Possible MSVC compiler bug

Question

Given shared_ptr variable declared in condition clause of for loop and for loop body contains if/continue statement, microsoft compiler (as of version 2015) generates extra destructor call (two total) per loop iteration. This causes destruction of Item objects that should be out of reach of Holder interface users. See example code below

namespace
{
    class Item
    {
    public:
        Item(size_t v)
            : value_(v)
        {
            std::cout << "Item(" << value_ << ")" << std::endl;
        }

        ~Item()
        {
            std::cout << "~Item(" << value_ << ")" << std::endl;
        }

        void print() const
        {
            std::cout << "Item::print(" << value_ << ")" << std::endl;
        }

    private:
        size_t value_;

    };

    typedef std::shared_ptr<const Item> ItemCPtr;

    class Holder
    {
    public:
        Holder(size_t n)
        {
            for (size_t i = 0; i < n; ++i)
                items_.emplace_back(new Item(i));
        }

        ItemCPtr getItem(size_t i) const
        {
            if (i < items_.size())
                return items_[i];
            return ItemCPtr();
        }

    private:
        std::vector<ItemCPtr> items_;
    };
}

TEST(Test, Test)
{
    Holder _holder(5);

    std::cout << "before loop" << std::endl;

    for (size_t i = 0; auto _item = _holder.getItem(i); ++i)
    {
        if (!!(i % 2))
            continue;

        _item->print();
    }

    std::cout << "after loop" << std::endl;

    _holder.getItem(1)->print();
    _holder.getItem(3)->print();
}

This yield output below

||   [ RUN      ] Test.Test
||   Item(0)
||   Item(1)
||   Item(2)
||   Item(3)
||   Item(4)
||   before loop
||   Item::print(0)
||   ~Item(1)
||   Item::print(2)
||   ~Item(3)
||   Item::print(4)
||   after loop
||   Item::print(3722304989)
||   Item::print(3722304989)
||   ~Item(0)
||   ~Item(2)
||   ~Item(4)
||   [       OK ] Test.Test (0 ms)

If I move _item declaration out of for loop this way

    auto _item = ItemCPtr();
    for (size_t i = 0; _item = _holder.getItem(i); ++i)

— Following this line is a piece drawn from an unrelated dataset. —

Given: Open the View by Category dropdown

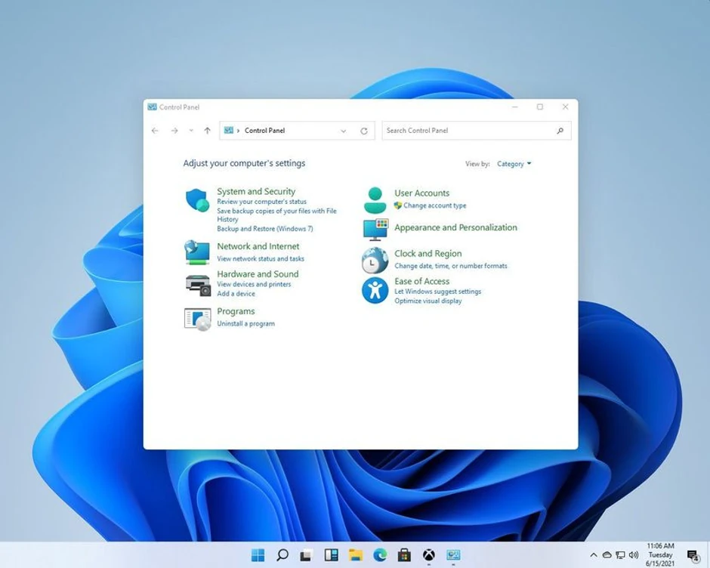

then I get expected output like this

||   [ RUN      ] Test.Test
||   Item(0)
||   Item(1)
||   Item(2)
||   Item(3)
||   Item(4)
||   before loop
||   Item::print(0)
||   Item::print(2)
||   Item::print(4)
||   after loop
||   Item::print(1)
||   Item::print(3)
||   ~Item(0)
||   ~Item(1)
||   ~Item(2)
||   ~Item(3)
||   ~Item(4)
||   [       OK ] Test.Test (0 ms)

As far as I can understand, getItem should yield a copy of ItemCPtr and no Items could be modified through Holder interface. Yet user can destroy two out of five items inside loop, see ~Item(1) and ~Item(3) destructor output between before loop/after loop marks.

This is trivial example to expose problem. In real world this would cause hard to track memory corruption problem.

Compiler identity:

cmake -G "Visual Studio 14 2015" ..\
-- Selecting Windows SDK version 10.0.14393.0 to target Windows 10.0.19041.
-- The C compiler identification is MSVC 19.0.24210.0
-- The CXX compiler identification is MSVC 19.0.24210.0

OS is 64bit Windows 10

Bug manifests itself even when optimization is disabled /Od, default options.

Answer 1

As far as I can understand, getItem should yield a copy of ItemCPtr and no Items could be modified through Holder interface.

Your understanding is 100% accurate. That is exactly the behavior described for the C++ standard's abstract machine.

Even under the as-if rule, which allows compilers to optimize, the observable behavior (on account of printing to the standard output stream) should be as though there was at least one shared pointer (for each item) that exists until the end of the test's scope. That is clearly not what you see though.

My educated guess would be that MSVC optimizes the copies out entirely. And instead refers to pointers inside the vector directly in the loop body. That on its own is okay.

The bug would likely be that it mishandles the code which would have destroyed the local variable in case of a continue statment. And errounosly applies it to the object in the vector. This is a bug.